What to produce: For the data below, report how many lines include the word "computer", and write nothing else.

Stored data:

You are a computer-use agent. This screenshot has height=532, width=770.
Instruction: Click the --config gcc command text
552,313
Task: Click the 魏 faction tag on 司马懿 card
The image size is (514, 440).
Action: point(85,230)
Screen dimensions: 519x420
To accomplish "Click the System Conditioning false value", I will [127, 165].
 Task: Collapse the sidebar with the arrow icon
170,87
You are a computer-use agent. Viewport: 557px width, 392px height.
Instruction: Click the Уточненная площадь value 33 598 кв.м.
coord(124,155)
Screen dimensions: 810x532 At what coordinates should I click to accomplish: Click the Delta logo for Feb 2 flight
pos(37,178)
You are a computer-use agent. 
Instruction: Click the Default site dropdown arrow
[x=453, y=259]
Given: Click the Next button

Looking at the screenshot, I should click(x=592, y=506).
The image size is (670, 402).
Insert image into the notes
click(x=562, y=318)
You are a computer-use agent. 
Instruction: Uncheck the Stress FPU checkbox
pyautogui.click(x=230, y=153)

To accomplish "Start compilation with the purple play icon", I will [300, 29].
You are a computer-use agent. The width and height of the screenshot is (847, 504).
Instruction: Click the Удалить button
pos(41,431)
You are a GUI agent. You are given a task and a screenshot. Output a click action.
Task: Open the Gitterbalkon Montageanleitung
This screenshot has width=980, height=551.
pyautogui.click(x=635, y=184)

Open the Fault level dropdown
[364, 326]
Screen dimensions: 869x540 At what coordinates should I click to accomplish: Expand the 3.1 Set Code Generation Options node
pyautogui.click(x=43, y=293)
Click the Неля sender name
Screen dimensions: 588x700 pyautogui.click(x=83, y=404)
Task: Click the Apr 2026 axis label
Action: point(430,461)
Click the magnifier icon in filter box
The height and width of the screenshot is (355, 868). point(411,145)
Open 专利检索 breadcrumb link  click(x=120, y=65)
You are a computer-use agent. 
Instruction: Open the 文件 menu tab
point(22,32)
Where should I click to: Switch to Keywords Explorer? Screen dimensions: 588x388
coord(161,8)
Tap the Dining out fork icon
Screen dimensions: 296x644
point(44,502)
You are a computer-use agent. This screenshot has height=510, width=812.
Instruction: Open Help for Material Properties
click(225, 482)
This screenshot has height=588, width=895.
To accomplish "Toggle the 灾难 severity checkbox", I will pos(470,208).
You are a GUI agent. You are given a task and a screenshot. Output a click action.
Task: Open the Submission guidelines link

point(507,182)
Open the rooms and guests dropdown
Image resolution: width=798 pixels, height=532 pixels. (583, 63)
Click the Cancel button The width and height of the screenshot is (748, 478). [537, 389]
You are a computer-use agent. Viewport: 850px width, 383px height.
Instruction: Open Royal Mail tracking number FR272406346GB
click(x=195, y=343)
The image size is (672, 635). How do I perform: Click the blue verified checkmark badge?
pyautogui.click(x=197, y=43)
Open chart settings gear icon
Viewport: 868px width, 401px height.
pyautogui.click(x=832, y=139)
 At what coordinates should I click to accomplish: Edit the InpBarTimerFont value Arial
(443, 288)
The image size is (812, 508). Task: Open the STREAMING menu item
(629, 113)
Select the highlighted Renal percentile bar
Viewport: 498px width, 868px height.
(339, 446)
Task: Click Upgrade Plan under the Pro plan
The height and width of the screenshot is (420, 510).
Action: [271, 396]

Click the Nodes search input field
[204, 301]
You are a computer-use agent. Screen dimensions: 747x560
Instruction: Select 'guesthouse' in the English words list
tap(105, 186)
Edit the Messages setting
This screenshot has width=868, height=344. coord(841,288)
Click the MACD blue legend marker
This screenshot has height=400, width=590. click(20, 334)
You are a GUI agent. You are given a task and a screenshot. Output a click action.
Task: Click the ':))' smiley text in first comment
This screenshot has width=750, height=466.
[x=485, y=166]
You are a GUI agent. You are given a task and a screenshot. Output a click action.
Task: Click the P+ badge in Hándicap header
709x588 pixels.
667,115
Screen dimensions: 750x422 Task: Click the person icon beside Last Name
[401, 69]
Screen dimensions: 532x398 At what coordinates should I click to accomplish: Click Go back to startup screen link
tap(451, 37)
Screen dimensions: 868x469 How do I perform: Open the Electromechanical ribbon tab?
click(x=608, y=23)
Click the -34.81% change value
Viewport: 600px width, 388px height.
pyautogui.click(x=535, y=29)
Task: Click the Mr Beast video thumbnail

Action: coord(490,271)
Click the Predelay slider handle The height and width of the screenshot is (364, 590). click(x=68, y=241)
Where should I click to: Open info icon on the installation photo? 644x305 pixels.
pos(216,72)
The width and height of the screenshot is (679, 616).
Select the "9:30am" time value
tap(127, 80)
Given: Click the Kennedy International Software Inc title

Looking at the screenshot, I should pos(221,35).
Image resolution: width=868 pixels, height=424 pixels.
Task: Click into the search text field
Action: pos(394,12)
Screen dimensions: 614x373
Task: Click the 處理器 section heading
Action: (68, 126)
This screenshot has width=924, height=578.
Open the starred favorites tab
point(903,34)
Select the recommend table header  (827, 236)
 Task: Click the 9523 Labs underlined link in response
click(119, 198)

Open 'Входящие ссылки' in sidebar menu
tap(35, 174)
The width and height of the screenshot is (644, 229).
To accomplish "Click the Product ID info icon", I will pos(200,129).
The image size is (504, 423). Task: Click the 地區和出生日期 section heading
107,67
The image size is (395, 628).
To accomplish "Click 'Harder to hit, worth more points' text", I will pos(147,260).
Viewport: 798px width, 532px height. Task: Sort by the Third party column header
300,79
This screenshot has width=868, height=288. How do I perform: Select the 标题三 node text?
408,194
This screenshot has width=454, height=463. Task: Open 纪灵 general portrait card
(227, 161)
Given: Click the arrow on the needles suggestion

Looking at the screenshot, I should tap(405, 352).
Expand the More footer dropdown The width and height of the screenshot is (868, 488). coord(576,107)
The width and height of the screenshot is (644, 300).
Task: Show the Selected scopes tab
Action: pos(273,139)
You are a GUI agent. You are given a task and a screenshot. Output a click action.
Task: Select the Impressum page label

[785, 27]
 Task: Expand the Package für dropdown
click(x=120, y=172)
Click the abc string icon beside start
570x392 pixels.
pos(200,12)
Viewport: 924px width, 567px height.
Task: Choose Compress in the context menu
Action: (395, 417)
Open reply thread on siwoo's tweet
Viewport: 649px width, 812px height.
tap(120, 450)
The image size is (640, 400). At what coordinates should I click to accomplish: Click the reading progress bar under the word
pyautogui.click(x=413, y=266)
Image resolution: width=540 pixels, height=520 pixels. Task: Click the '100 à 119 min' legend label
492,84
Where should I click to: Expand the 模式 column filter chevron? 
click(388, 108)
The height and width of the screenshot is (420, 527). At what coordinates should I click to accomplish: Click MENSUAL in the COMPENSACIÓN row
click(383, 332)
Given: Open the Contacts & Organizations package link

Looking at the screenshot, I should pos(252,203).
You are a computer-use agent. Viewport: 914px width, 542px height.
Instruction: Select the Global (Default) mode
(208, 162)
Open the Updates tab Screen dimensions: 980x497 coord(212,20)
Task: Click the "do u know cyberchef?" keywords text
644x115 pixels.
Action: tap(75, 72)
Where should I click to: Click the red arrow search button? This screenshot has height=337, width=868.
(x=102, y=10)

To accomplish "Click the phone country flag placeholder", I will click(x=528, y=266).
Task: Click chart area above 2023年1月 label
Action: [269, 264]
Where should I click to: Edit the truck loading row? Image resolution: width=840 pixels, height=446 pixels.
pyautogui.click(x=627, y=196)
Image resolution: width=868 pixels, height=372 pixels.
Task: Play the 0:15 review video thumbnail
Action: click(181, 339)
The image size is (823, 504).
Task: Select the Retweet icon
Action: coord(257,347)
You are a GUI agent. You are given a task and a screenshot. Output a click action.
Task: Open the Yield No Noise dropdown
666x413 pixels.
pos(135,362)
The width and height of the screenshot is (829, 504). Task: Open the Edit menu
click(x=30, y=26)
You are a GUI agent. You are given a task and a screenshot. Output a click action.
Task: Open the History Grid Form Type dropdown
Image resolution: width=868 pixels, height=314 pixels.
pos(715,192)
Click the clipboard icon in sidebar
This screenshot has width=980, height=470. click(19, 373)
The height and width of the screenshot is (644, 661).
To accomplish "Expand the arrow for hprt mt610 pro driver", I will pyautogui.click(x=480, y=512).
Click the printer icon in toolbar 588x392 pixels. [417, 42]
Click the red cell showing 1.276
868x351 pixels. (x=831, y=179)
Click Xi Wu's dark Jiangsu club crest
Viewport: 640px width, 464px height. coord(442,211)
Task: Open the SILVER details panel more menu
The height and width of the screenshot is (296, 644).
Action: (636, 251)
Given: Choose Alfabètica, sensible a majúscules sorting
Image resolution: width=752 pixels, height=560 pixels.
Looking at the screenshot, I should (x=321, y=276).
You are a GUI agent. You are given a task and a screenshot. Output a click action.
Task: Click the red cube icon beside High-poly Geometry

Problem solution: 10